Paralympic monoskier Anna Turney has brushed aside many obstacles in her quest to be a world champion.

However, a lack of funds is something even the determined 31-year-old will always struggle to overcome.

Turney was a leading snowboarder when her ambition to compete for Britain was cruelly shattered on the slopes of Yamagata in Japan, along with her lower spine and some ribs.

Confined to life in a wheelchair, Turney watched the Torino Olympics and resolved to become a Paralympic skier.

After a month in a Japanese hospital and rehabilitation back in the UK at Stoke Mandeville, Turney spent the anniversary of her accident up a mountain in Colorado.

Further practice in France and at the snowdome in Milton Keynes then saw her potential spotted by the Great Britain coaches who picked her for their development squad.

And, just four years after becoming paralysed, Turney finished sixth at this year’s Vancouver Paralympics.

However, in order to continue competing at the highest level, Turney needs to raise £20,000 per season for racing and training.

“Alpine skiing is the least funded of the sports and paradoxically it’s the most expensive,” said Turney, who has moved to Chase Meadow from Milton Keynes to live with her fiance, Pete. “The Talented Athletes Scholarship Scheme is a huge help, but I’m looking for local businesses to sponsor me.”

Turney’s gruelling fitness regime involves cardio-vascular training, weight sessions and prehab balance training in addition to visual imagery aimed at helping her mental preparation.

And she is in no doubt that had she had the same focus and backing in her snowboarding days, she may have gone on to achieve much more.”

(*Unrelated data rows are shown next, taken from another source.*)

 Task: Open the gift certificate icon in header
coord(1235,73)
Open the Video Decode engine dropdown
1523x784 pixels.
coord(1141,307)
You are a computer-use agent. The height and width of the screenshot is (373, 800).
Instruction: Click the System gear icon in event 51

“As a snowboarder I had the skills, but I wasn’t structured enough in my approach. The funding wasn’t there, either. I did really well at the British Nationals but there were no talent-spotters.

“Now I’ve got the backing to help me succeed with coaches, psychologists and training camps.”

Sit-skiing requires the skier to be seated in a moulded bucket seat which is mounted to a frame above a single ski.

Ski poles are replaced by two outriggers, to aid balance and turning, but with the skiers reaching speeds of more than 100kph this sport is not for the faint-hearted.

Monoskiers compete on the same runs as able-bodied skiers, but lack the television exposure, something Turney believes is a real shame.

“I may be biased but I believe Paralympic skiing is better to watch than Olympic skiing.

“The competitiors are more interesting, you could have someone with one leg, one arm or visually impaired, and there are certainly more crashes.”

Away from the slopes, the former teacher works for the Dame Kelly Holmes Legacy Trust and inspires others by giving motivational talks.

“Positivity is really important. That’s what’s helped me get through it and given me a focus.

“I think the motivation work has also helped, letting me help others.

“I try and teach that whatever you love doing, make clear goals and work really hard to achieve those goals.”

And Turney’s goal?

“I want to qualify for the World Championships in Italy in January and then go all out for the worlds.”